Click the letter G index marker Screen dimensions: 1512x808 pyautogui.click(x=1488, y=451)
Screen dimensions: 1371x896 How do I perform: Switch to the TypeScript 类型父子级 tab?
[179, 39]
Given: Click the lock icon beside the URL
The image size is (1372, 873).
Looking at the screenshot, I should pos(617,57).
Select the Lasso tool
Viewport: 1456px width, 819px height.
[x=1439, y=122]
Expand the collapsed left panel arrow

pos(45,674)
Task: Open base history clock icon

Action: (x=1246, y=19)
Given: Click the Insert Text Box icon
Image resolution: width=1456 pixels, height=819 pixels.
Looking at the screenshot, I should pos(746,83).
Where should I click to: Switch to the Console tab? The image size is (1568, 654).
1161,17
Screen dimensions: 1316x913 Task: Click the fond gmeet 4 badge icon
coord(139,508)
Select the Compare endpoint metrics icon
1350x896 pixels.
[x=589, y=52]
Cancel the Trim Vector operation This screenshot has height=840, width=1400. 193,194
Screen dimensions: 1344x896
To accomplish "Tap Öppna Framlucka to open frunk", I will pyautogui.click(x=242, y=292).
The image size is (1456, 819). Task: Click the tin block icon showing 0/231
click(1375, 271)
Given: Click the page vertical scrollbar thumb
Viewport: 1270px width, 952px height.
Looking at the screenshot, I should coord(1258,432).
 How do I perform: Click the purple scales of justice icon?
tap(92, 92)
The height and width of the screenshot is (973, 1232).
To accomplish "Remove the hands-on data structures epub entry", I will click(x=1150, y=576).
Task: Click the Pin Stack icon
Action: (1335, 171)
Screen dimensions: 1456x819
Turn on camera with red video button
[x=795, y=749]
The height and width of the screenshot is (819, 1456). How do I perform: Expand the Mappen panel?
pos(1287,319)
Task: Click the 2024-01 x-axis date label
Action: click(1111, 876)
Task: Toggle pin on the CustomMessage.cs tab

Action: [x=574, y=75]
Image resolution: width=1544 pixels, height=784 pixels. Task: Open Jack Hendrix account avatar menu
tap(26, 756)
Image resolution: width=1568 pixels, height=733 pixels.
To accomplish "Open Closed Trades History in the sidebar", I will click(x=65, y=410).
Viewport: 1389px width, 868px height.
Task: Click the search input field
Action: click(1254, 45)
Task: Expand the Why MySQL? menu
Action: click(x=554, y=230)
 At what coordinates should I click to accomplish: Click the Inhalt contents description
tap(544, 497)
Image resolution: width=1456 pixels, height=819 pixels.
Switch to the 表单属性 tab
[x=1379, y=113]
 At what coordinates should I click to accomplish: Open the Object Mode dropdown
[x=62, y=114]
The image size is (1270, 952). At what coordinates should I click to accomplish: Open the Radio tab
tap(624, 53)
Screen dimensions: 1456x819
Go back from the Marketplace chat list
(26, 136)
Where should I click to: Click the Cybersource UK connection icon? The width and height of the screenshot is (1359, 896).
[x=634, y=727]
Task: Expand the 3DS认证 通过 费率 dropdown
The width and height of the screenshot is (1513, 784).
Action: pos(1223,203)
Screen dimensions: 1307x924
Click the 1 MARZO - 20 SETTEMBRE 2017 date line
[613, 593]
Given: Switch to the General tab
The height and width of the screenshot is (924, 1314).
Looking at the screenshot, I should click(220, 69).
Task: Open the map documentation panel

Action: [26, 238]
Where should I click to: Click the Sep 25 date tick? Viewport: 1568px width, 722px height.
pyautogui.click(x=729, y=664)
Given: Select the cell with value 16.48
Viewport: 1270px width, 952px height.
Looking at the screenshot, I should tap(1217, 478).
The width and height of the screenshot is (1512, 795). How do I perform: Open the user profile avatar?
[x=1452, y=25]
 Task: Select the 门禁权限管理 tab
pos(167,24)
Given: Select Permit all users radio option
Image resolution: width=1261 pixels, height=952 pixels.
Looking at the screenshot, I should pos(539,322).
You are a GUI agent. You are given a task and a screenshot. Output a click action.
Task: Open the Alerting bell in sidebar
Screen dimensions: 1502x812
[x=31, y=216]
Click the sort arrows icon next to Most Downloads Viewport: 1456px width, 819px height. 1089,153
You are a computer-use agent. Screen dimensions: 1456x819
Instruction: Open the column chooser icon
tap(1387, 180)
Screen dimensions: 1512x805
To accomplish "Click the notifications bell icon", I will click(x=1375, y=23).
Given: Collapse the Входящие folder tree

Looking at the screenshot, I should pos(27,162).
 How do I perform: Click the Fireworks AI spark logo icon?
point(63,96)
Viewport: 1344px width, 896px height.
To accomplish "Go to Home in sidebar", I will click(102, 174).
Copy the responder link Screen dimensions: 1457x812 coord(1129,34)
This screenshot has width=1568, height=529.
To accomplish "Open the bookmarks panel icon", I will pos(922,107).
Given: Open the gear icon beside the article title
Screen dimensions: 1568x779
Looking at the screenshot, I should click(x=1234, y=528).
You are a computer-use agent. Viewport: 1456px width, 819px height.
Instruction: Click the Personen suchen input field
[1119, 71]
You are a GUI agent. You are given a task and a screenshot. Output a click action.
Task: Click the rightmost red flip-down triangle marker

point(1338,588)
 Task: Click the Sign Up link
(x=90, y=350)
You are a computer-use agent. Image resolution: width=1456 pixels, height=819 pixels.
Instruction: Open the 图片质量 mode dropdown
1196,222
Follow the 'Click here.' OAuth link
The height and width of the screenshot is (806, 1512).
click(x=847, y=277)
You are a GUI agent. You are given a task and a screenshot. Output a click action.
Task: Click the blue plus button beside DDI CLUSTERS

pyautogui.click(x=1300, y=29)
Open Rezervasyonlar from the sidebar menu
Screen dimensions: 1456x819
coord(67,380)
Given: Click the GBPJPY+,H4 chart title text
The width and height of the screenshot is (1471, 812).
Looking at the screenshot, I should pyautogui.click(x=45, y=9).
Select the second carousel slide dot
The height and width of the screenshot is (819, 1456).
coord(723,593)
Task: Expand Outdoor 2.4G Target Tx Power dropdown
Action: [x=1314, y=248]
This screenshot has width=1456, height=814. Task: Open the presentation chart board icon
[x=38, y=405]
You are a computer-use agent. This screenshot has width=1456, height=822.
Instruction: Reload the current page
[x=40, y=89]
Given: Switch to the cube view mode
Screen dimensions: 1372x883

════════════════════

◆ **Required work**
Everything in the listing should be written out exactly.

◆ **Response to the exercise**
Click the letter G index marker Screen dimensions: 1512x808 pyautogui.click(x=1488, y=451)
Screen dimensions: 1371x896 How do I perform: Switch to the TypeScript 类型父子级 tab?
[179, 39]
Given: Click the lock icon beside the URL
The image size is (1372, 873).
Looking at the screenshot, I should pos(617,57).
Select the Lasso tool
Viewport: 1456px width, 819px height.
[x=1439, y=122]
Expand the collapsed left panel arrow

pos(45,674)
Task: Open base history clock icon

Action: (x=1246, y=19)
Given: Click the Insert Text Box icon
Image resolution: width=1456 pixels, height=819 pixels.
Looking at the screenshot, I should pos(746,83).
Where should I click to: Switch to the Console tab? The image size is (1568, 654).
1161,17
Screen dimensions: 1316x913 Task: Click the fond gmeet 4 badge icon
coord(139,508)
Select the Compare endpoint metrics icon
1350x896 pixels.
[x=589, y=52]
Cancel the Trim Vector operation This screenshot has height=840, width=1400. 193,194
Screen dimensions: 1344x896
To accomplish "Tap Öppna Framlucka to open frunk", I will pyautogui.click(x=242, y=292).
The image size is (1456, 819). Task: Click the tin block icon showing 0/231
click(1375, 271)
Given: Click the page vertical scrollbar thumb
Viewport: 1270px width, 952px height.
Looking at the screenshot, I should coord(1258,432).
 How do I perform: Click the purple scales of justice icon?
tap(92, 92)
The height and width of the screenshot is (973, 1232).
To accomplish "Remove the hands-on data structures epub entry", I will click(x=1150, y=576).
Task: Click the Pin Stack icon
Action: (1335, 171)
Screen dimensions: 1456x819
Turn on camera with red video button
[x=795, y=749]
The height and width of the screenshot is (819, 1456). How do I perform: Expand the Mappen panel?
pos(1287,319)
Task: Click the 2024-01 x-axis date label
Action: click(1111, 876)
Task: Toggle pin on the CustomMessage.cs tab

Action: [x=574, y=75]
Image resolution: width=1544 pixels, height=784 pixels. Task: Open Jack Hendrix account avatar menu
tap(26, 756)
Image resolution: width=1568 pixels, height=733 pixels.
To accomplish "Open Closed Trades History in the sidebar", I will click(x=65, y=410).
Viewport: 1389px width, 868px height.
Task: Click the search input field
Action: click(1254, 45)
Task: Expand the Why MySQL? menu
Action: click(x=554, y=230)
 At what coordinates should I click to accomplish: Click the Inhalt contents description
tap(544, 497)
Image resolution: width=1456 pixels, height=819 pixels.
Switch to the 表单属性 tab
[x=1379, y=113]
 At what coordinates should I click to accomplish: Open the Object Mode dropdown
[x=62, y=114]
The image size is (1270, 952). At what coordinates should I click to accomplish: Open the Radio tab
tap(624, 53)
Screen dimensions: 1456x819
Go back from the Marketplace chat list
(26, 136)
Where should I click to: Click the Cybersource UK connection icon? The width and height of the screenshot is (1359, 896).
[x=634, y=727]
Task: Expand the 3DS认证 通过 费率 dropdown
The width and height of the screenshot is (1513, 784).
Action: pos(1223,203)
Screen dimensions: 1307x924
Click the 1 MARZO - 20 SETTEMBRE 2017 date line
[613, 593]
Given: Switch to the General tab
The height and width of the screenshot is (924, 1314).
Looking at the screenshot, I should click(220, 69).
Task: Open the map documentation panel

Action: [26, 238]
Where should I click to: Click the Sep 25 date tick? Viewport: 1568px width, 722px height.
pyautogui.click(x=729, y=664)
Given: Select the cell with value 16.48
Viewport: 1270px width, 952px height.
Looking at the screenshot, I should tap(1217, 478).
The width and height of the screenshot is (1512, 795). How do I perform: Open the user profile avatar?
[x=1452, y=25]
 Task: Select the 门禁权限管理 tab
pos(167,24)
Given: Select Permit all users radio option
Image resolution: width=1261 pixels, height=952 pixels.
Looking at the screenshot, I should pos(539,322).
You are a GUI agent. You are given a task and a screenshot. Output a click action.
Task: Open the Alerting bell in sidebar
Screen dimensions: 1502x812
[x=31, y=216]
Click the sort arrows icon next to Most Downloads Viewport: 1456px width, 819px height. 1089,153
You are a computer-use agent. Screen dimensions: 1456x819
Instruction: Open the column chooser icon
tap(1387, 180)
Screen dimensions: 1512x805
To accomplish "Click the notifications bell icon", I will click(x=1375, y=23).
Given: Collapse the Входящие folder tree

Looking at the screenshot, I should pos(27,162).
 How do I perform: Click the Fireworks AI spark logo icon?
point(63,96)
Viewport: 1344px width, 896px height.
To accomplish "Go to Home in sidebar", I will click(102, 174).
Copy the responder link Screen dimensions: 1457x812 coord(1129,34)
This screenshot has width=1568, height=529.
To accomplish "Open the bookmarks panel icon", I will pos(922,107).
Given: Open the gear icon beside the article title
Screen dimensions: 1568x779
Looking at the screenshot, I should click(x=1234, y=528).
You are a computer-use agent. Viewport: 1456px width, 819px height.
Instruction: Click the Personen suchen input field
[1119, 71]
You are a GUI agent. You are given a task and a screenshot. Output a click action.
Task: Click the rightmost red flip-down triangle marker

point(1338,588)
 Task: Click the Sign Up link
(x=90, y=350)
You are a computer-use agent. Image resolution: width=1456 pixels, height=819 pixels.
Instruction: Open the 图片质量 mode dropdown
1196,222
Follow the 'Click here.' OAuth link
The height and width of the screenshot is (806, 1512).
click(x=847, y=277)
You are a GUI agent. You are given a task and a screenshot. Output a click action.
Task: Click the blue plus button beside DDI CLUSTERS

pyautogui.click(x=1300, y=29)
Open Rezervasyonlar from the sidebar menu
Screen dimensions: 1456x819
coord(67,380)
Given: Click the GBPJPY+,H4 chart title text
The width and height of the screenshot is (1471, 812).
Looking at the screenshot, I should pyautogui.click(x=45, y=9).
Select the second carousel slide dot
The height and width of the screenshot is (819, 1456).
coord(723,593)
Task: Expand Outdoor 2.4G Target Tx Power dropdown
Action: [x=1314, y=248]
This screenshot has width=1456, height=814. Task: Open the presentation chart board icon
[x=38, y=405]
You are a computer-use agent. This screenshot has width=1456, height=822.
Instruction: Reload the current page
[x=40, y=89]
Given: Switch to the cube view mode
Screen dimensions: 1372x883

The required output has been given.